(Beginning of PROVIDED RECORDS)

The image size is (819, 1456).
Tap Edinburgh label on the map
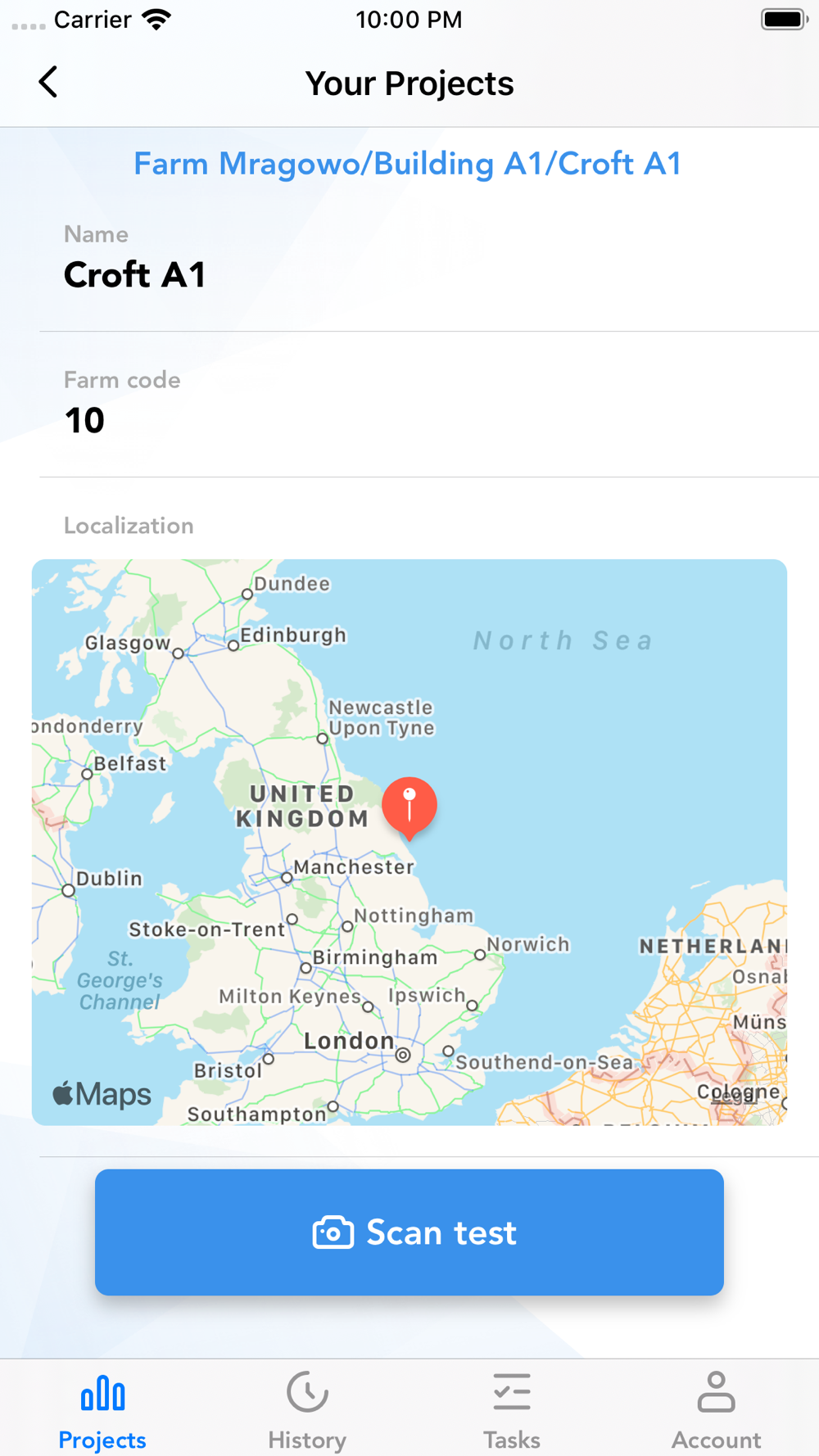click(x=293, y=635)
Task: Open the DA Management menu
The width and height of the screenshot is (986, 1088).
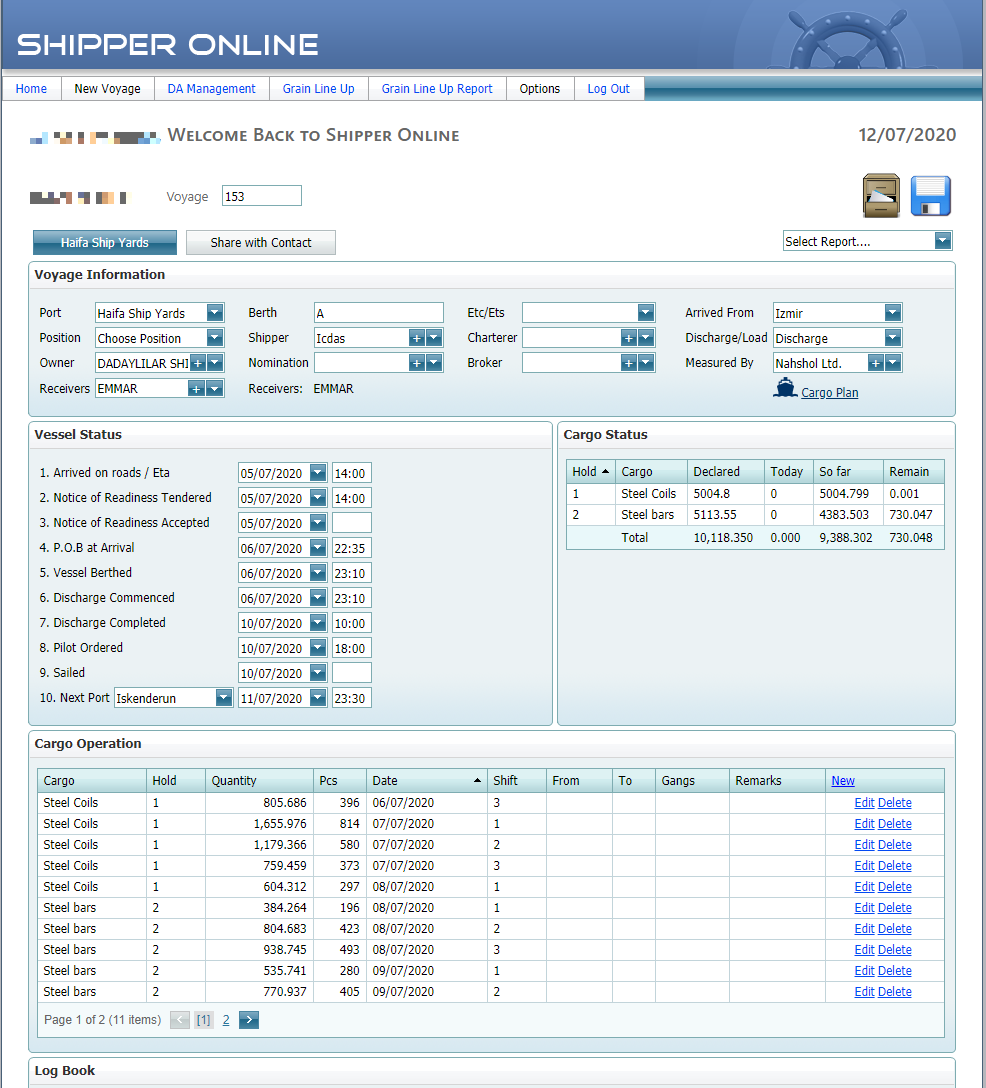Action: tap(211, 89)
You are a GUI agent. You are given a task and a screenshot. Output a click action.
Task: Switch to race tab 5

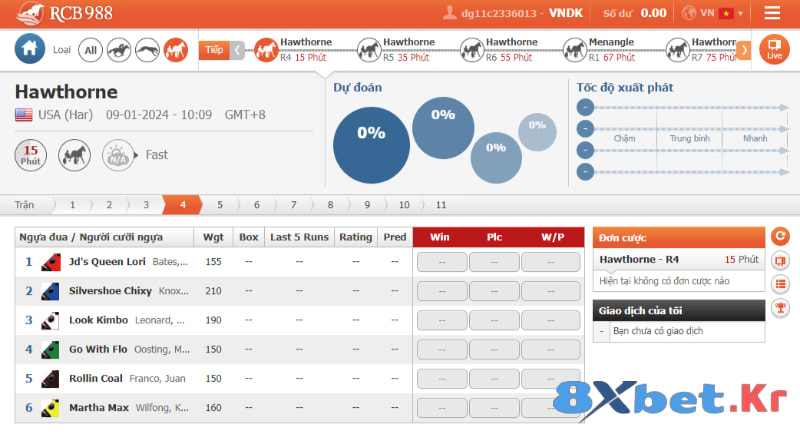pyautogui.click(x=219, y=204)
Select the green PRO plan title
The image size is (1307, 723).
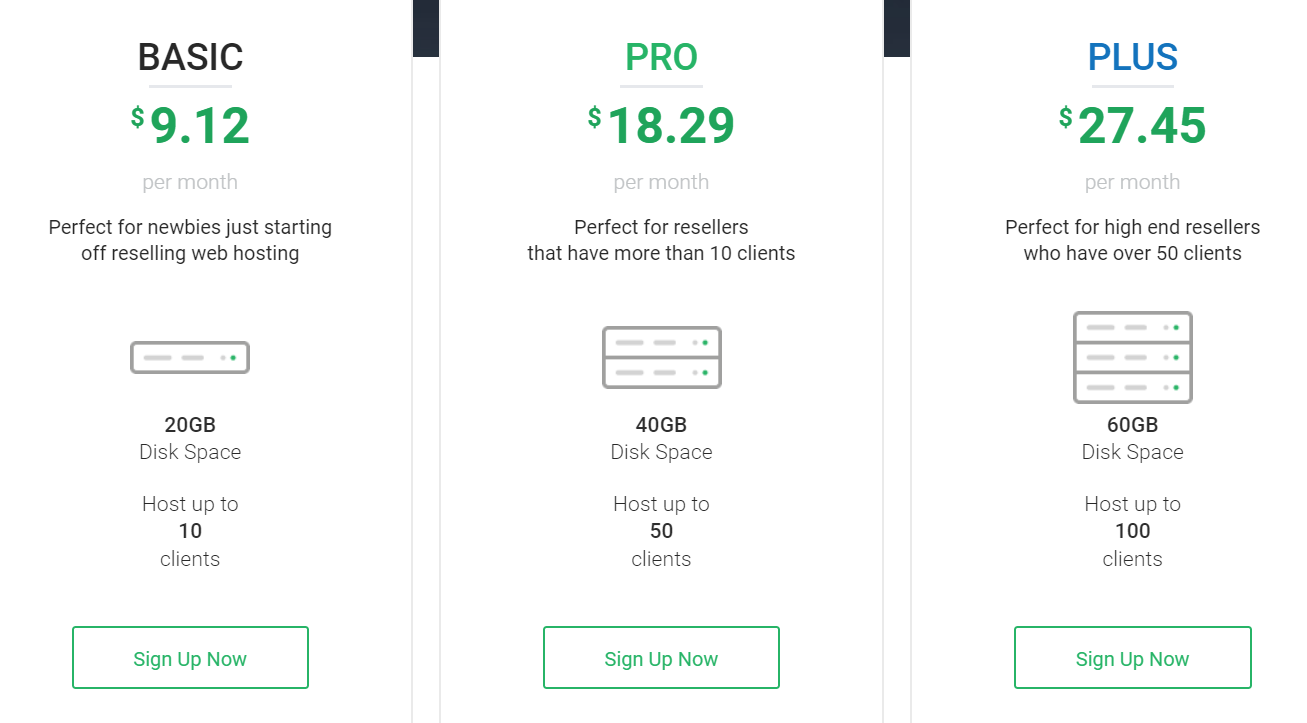click(x=661, y=58)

(End of PROVIDED RECORDS)

EXERCISE DIRECTIONS - Pictures excluded, set down all the entries exactly.

EXPECTED ANSWER -
The image size is (819, 1456).
Tap Edinburgh label on the map
click(x=293, y=635)
Task: Open the DA Management menu
The width and height of the screenshot is (986, 1088).
Action: tap(211, 89)
You are a GUI agent. You are given a task and a screenshot. Output a click action.
Task: Switch to race tab 5

pyautogui.click(x=219, y=204)
Select the green PRO plan title
The image size is (1307, 723).
click(x=661, y=58)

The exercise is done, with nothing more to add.